Я поняла, что вдохновило Ману на название его клуба.
- Я был в России, США, Германии, Голландии... ммм... да где я только не был. Не был в Азии - разве что в Китае.
- У Дандан?
- Нет, до Дандан, Тристан просил меня посодействовать тамошнему пекинскому клану в разборках с медиками.
- А кто такие старейшие?
- Самые старые вампиры на территории, подконтрольной конкретному Мастеру, - Мана закурил.
- Эммм?..
- Ну, власть в каждом городе или стране представляет Высокий Мастер, грандмастер, гроссмейстер, король - в разных регионах по-разному своих высших называют. Для суда или решения важных вопросов мастер может призвать старейших на своей территории.

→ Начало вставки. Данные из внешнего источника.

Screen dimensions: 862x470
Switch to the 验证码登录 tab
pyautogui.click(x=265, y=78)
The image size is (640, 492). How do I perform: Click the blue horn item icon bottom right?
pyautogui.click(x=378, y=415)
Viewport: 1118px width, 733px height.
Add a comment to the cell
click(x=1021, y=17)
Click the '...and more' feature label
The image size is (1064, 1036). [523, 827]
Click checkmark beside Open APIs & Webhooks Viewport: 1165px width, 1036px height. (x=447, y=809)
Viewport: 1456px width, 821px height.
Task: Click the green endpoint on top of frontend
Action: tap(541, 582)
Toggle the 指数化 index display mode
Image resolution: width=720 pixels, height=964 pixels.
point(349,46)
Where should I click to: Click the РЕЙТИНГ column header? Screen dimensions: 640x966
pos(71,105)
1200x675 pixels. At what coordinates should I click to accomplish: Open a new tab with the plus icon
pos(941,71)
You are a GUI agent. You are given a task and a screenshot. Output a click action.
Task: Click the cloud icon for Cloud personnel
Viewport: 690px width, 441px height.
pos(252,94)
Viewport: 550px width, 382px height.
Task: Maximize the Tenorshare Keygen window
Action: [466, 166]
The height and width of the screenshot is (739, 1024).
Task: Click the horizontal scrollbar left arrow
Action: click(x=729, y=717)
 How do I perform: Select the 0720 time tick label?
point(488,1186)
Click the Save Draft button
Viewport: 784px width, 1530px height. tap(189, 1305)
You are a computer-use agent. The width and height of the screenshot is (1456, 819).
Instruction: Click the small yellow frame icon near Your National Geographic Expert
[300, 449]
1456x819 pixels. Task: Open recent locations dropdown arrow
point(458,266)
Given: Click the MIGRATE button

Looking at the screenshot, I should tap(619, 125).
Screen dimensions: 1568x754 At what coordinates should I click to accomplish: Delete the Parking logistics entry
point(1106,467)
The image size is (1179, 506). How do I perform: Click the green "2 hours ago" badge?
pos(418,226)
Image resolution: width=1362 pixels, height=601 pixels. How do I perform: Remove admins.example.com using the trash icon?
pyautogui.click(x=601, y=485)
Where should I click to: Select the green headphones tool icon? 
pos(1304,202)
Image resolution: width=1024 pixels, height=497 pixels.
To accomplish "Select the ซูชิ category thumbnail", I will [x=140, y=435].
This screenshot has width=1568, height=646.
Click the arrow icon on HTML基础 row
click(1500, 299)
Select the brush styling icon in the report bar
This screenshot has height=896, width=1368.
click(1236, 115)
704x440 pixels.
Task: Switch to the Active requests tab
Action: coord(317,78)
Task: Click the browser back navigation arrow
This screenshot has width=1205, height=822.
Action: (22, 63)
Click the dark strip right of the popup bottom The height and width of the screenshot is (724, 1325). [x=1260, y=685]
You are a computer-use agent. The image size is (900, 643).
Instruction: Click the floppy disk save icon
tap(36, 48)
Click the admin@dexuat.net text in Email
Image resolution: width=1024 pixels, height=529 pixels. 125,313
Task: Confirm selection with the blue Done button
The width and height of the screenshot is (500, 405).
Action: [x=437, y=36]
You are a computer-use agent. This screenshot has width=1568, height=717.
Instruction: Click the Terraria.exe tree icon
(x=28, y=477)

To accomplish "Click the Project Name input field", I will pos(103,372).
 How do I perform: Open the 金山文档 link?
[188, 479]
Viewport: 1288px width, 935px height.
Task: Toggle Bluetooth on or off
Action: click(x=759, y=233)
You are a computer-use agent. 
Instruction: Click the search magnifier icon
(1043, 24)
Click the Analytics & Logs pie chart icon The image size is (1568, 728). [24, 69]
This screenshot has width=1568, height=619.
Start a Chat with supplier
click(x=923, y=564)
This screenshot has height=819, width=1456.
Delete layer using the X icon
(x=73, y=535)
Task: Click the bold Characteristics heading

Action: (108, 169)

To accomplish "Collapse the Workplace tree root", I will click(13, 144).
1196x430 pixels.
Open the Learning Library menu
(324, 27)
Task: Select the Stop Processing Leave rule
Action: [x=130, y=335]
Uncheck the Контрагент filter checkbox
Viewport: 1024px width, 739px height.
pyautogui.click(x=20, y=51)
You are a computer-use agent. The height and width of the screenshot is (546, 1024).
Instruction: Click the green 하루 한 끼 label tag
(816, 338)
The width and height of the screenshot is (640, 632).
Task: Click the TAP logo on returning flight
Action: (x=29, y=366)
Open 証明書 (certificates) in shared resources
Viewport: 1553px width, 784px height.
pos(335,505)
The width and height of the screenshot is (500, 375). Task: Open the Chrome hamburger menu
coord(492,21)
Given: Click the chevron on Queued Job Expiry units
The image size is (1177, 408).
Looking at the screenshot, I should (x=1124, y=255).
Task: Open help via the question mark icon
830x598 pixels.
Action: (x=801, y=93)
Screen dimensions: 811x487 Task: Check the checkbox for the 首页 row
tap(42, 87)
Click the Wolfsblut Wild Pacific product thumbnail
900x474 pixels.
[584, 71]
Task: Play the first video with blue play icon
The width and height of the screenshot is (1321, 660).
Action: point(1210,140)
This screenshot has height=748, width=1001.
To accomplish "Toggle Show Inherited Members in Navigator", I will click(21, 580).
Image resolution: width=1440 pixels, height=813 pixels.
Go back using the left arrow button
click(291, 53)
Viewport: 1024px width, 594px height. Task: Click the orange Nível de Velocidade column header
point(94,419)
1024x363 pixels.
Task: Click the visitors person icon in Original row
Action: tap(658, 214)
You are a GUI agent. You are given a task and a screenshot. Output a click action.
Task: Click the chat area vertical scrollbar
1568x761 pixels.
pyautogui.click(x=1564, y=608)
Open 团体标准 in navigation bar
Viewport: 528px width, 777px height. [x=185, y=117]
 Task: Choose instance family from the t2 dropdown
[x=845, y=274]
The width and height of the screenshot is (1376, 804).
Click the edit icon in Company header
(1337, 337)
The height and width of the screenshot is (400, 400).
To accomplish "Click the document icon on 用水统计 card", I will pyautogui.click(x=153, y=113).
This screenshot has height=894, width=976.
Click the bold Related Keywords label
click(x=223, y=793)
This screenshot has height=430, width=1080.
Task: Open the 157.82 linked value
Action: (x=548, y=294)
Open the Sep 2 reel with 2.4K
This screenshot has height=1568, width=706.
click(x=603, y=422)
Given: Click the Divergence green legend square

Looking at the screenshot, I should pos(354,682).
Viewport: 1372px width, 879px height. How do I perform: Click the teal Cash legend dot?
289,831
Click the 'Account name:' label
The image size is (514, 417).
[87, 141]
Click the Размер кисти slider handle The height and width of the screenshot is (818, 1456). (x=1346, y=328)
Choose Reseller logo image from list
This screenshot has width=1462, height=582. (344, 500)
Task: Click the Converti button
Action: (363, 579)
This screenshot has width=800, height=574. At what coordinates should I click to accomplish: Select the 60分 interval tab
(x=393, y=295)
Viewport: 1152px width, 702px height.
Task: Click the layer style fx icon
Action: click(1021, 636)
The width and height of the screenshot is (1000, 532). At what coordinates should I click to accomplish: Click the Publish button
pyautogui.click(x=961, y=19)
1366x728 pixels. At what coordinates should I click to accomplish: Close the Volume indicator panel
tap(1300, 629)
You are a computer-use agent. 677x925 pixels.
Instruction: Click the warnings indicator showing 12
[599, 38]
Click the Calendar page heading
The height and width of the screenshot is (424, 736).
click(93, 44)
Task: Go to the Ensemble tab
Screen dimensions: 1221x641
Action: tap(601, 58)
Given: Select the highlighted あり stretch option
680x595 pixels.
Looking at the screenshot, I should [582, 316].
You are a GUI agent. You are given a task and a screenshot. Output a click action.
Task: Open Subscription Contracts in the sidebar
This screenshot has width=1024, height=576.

- То есть, это, так сказать, не официальное звание?
- Нет. Просто если тебе до хрена лет - ты должен нести ответственность и помогать своему мастеру.
- Значит, у нас старейшие - Кимура, Никола и ты?
- Ну, я мастер Левобережья, я всегда совал нос в дела Ингемара, - Мана усмехнулся одним уголком рта. - Но к старейшим пока не отношусь.
- И кто еще из старейших?
- Ну, в пределах наших двух септов это и все. Фэнел еще был до недавнего времени. В Фастовском септе - там отдельная история - сидит мастер Палач, - лицо Маны омрачилось почему-то. - Ему больше семиста лет, на судах он присоединяется к нам.
- Фастов - город контрастов, - пробормотала я машинально. - А что у него за кликуха такая стремная?
Мана вздохнул:
- Да он и сам стремный.
- У вас с ним проблемы?
- Ага, можно и так сказать. С ним и его септом.
- А что за проблемы?
Мана застонал, роняя голову и упираясь лбом в подставленную руку.
- А можно сегодня забыть об этом, а? Мне так здорово просто сидеть тут и пить твой коньяк, не думая о том, что за дверью этого дома...
Я улыбнулась и тронула его голову.
- У тебя волосы жесткие от геля. Хочешь, я тебе голову вымою?
Мана быстро поднял на меня глаза. Как там говорил его прежний хозяин Франц? Тигриные глаза? Пожалуй, хотя у тигров они желтее. Да и Мана больше походил на пантеру...
- Конечно, хочу, - очень ровным тоном согласился он.
Я смутилась, но выдержала его взгляд с улыбкой.
- Вот интересно - у большинства ваших длинные волосы. Есть какая-то причина?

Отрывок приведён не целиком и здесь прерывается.